The Small Press Expo (SPX) is an annual gathering for creators and fans of independent comics and everything to do with them. It’s a two day affair that (mercifully) takes place near Washington DC and is often both a showcase and barometer for what’s happening in the indie comic world. It’s also full of many talented individuals creating some of the finest comics you can find. Given the relationship between comics and animation, you would think it would be a great place to discover great ideas to animate. You wouldn’t be wrong.
This post was a bit more straightforward last year in that I simply listed what comics I though deserved to be animated. It’s still a great list and one that I stand by, but it is nearly too broad in its focus. This year my goal was to seek out comics that were a bit more nuanced in their content and tone and to determine if slightly more offbeat comics could also be suitable for animation and to explain why I believe this to be so.
The short answer is that many were, but a few stood out.
By Alex Culang and Raynato Castro (a.k.a. Buttersafe), Moon Junior is a charming tale of an astronaut who visits the moon and gets to meet the moon’s daughter. Despite being a poignant tale and a single comic that doesn’t appear very long, this would nonetheless make an excellent short film of, say, under three minutes in length as it explores many themes, namely exploration, friendship, time and humour.
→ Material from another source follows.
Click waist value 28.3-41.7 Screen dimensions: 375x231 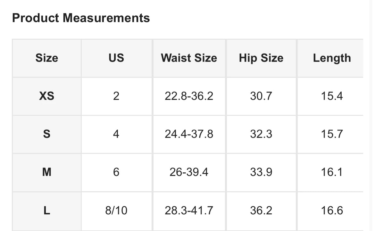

Drawn by Daniel Spottswood, these mini-comics are semi-autobiographical but rise above simply being a diary. Our hero is teased out as a character that’s very much akin to Charlie Brown on account of his bad luck and daily struggles. Fear not though, within there is plenty of comedy and explorations of what aspects of daily life define a character.
Nix! would make great micro-animation. There is enough substance to the characters to engage the audience’s curiosity and despite being essentially GIFs with sound they would be able to attain a production schedule that could attract an audience on which to build on.
Buttersafe and Mercworks
Buttersafe comics by Raynato Castro and Alex Culang are one-off gags that border on the absurd. While not all of them would translate from the comic medium into animation, it is the style of humour that lends them to a potential animated adventure. The setup and punchlines are excellent and the relatively simple art style would fit right in on the internet.
Mercworks by Dave Mercier is a comic that is also based on one-off gags but with recurring characters. Exploring some of the more psychological areas of humour (both slapstick and dry) Mercier’s doppelganger is shown battling society, relationships and giant spiders in his bed.
Mercworks could serve as a study in character similar to Nix! but with less of a grounding in non-animated reality and would be great as a micro-series with the potential to build into something more substantial.
Scenes from a Multiverse
If you don’t check out Jonathon Rosenberg’s comic, you’re missing out. Substantially varied and extremely funny, it explores the concept of multiple universes by visiting a new one each comic. Despite being single gag comics, the ability to exploit the concept of what a universe is and what it can contain is bettered only by Futurama. Beautifully drawn, SFAM is almost begging to be animated and to take the hilarity to another level.
This would be a surefire, once-a-week hit.
The closest I came this year to picking up a book similar to The Cute Girl Network, Glitter Kiss is a teen-ronace/fantasy of sorts where the main character gains magic powers though, of all things, lip gloss that is activated whenever she kisses someone who isn’t sincere.
While I can guess what you’re thinking, there’s more to it than that. Glitter Kiss, is also an exploration of what it means to be a female and some of the struggles they have to deal with on a daily basis and how men could stand to understand more. That isn’t to say that this trait is over-emphasised throughout, rather Adrianne Ambrose and Monica Gallagher to a good job of using it to grow characters as well as set up funny situations.
Glitter Kiss is the kind of comic that would do well as a short series in four or five parts.
Why list these comics here? Why discuss their potential for being animated at all? Well, the answer is simple; the internet and the explosion of animation production that it has produced has created some good animation but has also resulted in a rash of poor-quality animation, often aiming for the lowest common denominator.
In order to raise the bar for animation on the internet, the quality must improve. I don’t mean the actual animation quality either, I’m talking about the overall quality; the animation, characters, story, etc. All these must be on a different level than what’s out there today and fortunately it isn’t simply a matter of money. Some of the best shows and feature films were done on a budget that forced them to be innovative and clever with the result that they pushed boundaries and raised the bar for everyone.
To this end, my theory is that comics represent an excellent way of sussing out ideas that not only have merit, but can demonstrate sufficient legs to develop as animated series’. That isn’t to say something like SPX is the be-all and end-all of indie comics; far from it, but it does provide an excellent opportunity to browse thousands of comics and to get a feel for the direction that they are taking.
Another advantage to the comics listed above is that they are established, in other words, they already have an audience that is an enormous help when it comes to getting an animated series off the ground and can help reciprocate additional viewers who discovered the animated series back to the comics. Don’t believe me, Cyanide and Happiness has already proved that’s what happens.